What needs to be done
Format every line of the listing below as a numbered list, leaving out the blank lines.

---

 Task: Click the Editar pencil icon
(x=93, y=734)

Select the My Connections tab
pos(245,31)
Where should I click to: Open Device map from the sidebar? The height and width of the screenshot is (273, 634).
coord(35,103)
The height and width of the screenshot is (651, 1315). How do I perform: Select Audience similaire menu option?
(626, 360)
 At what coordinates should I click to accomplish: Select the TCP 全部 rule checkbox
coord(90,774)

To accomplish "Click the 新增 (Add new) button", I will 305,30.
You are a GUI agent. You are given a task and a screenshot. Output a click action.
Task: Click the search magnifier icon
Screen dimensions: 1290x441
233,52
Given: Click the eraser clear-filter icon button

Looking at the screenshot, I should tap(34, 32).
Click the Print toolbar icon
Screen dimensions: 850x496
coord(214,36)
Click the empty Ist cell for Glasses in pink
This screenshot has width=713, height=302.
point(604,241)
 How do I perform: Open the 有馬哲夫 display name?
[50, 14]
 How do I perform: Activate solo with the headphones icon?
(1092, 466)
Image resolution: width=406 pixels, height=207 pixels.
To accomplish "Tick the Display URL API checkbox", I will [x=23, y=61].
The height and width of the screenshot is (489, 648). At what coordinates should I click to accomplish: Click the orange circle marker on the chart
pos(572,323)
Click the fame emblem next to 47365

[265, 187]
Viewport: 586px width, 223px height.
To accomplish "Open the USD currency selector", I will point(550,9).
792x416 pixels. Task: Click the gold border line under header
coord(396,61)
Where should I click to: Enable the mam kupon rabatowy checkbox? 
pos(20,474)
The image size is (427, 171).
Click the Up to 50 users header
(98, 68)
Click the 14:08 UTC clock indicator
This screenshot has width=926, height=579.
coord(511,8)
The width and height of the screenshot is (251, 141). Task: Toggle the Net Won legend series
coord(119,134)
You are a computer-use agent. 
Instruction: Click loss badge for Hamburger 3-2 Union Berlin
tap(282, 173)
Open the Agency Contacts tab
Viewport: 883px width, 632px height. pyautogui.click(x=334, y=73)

---

Written response
1.  Task: Click the Editar pencil icon
2. (x=93, y=734)
3. Select the My Connections tab
4. pos(245,31)
5. Where should I click to: Open Device map from the sidebar? The height and width of the screenshot is (273, 634).
6. coord(35,103)
7. The height and width of the screenshot is (651, 1315). How do I perform: Select Audience similaire menu option?
8. (626, 360)
9.  At what coordinates should I click to accomplish: Select the TCP 全部 rule checkbox
10. coord(90,774)
11. To accomplish "Click the 新增 (Add new) button", I will 305,30.
12. You are a GUI agent. You are given a task and a screenshot. Output a click action.
13. Task: Click the search magnifier icon
14. Screen dimensions: 1290x441
15. 233,52
16. Given: Click the eraser clear-filter icon button
17. Looking at the screenshot, I should tap(34, 32).
18. Click the Print toolbar icon
19. Screen dimensions: 850x496
20. coord(214,36)
21. Click the empty Ist cell for Glasses in pink
22. This screenshot has width=713, height=302.
23. point(604,241)
24.  How do I perform: Open the 有馬哲夫 display name?
25. [50, 14]
26.  How do I perform: Activate solo with the headphones icon?
27. (1092, 466)
28. Image resolution: width=406 pixels, height=207 pixels.
29. To accomplish "Tick the Display URL API checkbox", I will [x=23, y=61].
30. The height and width of the screenshot is (489, 648). At what coordinates should I click to accomplish: Click the orange circle marker on the chart
31. pos(572,323)
32. Click the fame emblem next to 47365
33. [265, 187]
34. Viewport: 586px width, 223px height.
35. To accomplish "Open the USD currency selector", I will point(550,9).
36. 792x416 pixels. Task: Click the gold border line under header
37. coord(396,61)
38. Where should I click to: Enable the mam kupon rabatowy checkbox? 
39. pos(20,474)
40. The image size is (427, 171).
41. Click the Up to 50 users header
42. (98, 68)
43. Click the 14:08 UTC clock indicator
44. This screenshot has width=926, height=579.
45. coord(511,8)
46. The width and height of the screenshot is (251, 141). Task: Toggle the Net Won legend series
47. coord(119,134)
48. You are a computer-use agent. 
49. Instruction: Click loss badge for Hamburger 3-2 Union Berlin
50. tap(282, 173)
51. Open the Agency Contacts tab
52. Viewport: 883px width, 632px height. pyautogui.click(x=334, y=73)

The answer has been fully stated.